The log-sink app actually uses spring-kafka v 2.2.8, so I have to set it to true, using a customized header mapper :

    @Bean("kafkaBinderHeaderMapper")
    public KafkaHeaderMapper kafkaBinderHeaderMapper() {
        DefaultKafkaHeaderMapper mapper = new DefaultKafkaHeaderMapper();
        mapper.setEncodeStrings(true);
        return mapper;
    }

But if I do so, the log sink doesn't log anything because of the impossibility for it to understand the contentType header encoded by the DefaultKafkaHeaderMapper.
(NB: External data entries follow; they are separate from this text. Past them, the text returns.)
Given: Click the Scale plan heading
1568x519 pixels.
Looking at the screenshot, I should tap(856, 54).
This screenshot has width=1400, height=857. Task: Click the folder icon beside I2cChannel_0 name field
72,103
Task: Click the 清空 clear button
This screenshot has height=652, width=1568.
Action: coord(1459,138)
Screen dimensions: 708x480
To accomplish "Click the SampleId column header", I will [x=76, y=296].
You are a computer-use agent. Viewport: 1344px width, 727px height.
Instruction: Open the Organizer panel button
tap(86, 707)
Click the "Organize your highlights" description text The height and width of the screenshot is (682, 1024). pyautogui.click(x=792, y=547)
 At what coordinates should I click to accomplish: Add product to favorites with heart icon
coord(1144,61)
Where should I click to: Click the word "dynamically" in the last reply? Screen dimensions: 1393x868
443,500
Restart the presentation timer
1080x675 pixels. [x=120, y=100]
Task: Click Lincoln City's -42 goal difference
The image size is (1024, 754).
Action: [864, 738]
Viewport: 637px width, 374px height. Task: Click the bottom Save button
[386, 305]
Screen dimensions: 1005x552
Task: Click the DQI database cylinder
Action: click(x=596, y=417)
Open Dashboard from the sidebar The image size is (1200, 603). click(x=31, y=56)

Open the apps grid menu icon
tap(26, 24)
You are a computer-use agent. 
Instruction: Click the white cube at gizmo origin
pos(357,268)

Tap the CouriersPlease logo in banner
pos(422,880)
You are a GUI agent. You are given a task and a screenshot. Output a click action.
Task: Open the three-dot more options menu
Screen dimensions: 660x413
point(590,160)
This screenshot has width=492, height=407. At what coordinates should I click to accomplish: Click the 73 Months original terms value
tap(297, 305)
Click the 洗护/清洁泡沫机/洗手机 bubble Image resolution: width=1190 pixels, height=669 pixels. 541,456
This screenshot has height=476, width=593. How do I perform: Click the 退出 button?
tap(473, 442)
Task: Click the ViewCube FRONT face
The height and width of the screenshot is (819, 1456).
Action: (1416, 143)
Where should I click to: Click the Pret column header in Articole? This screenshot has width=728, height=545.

And the team provides a BinderHeaderMapper to fix this issue :

Custom header mapper for Apache Kafka. This is identical to the DefaultKafkaHeaderMapper from spring Kafka. This is provided for addressing some interoperability issues between Spring Cloud Stream 3.0.x and 2.x apps, where mime types passed as regular MimeType in the header are not de-serialized properly

So I have to configure a custom BinderHeaderMapper in my app :

    @Bean("kafkaBinderHeaderMapper")
    public KafkaHeaderMapper kafkaBinderHeaderMapper() {
        BinderHeaderMapper mapper = new BinderHeaderMapper();
        mapper.setEncodeStrings(true);
        return mapper;
    }

And everything works fine.

-1
votes

It looks like the value you set in --file.filename-pattern has issues. Can you check if you are indeed passing the value that adheres to AntPathMatcher (the filename-pattern property is based on this path matcher)?

What happens if you try something like --file.filename-pattern=*.csv?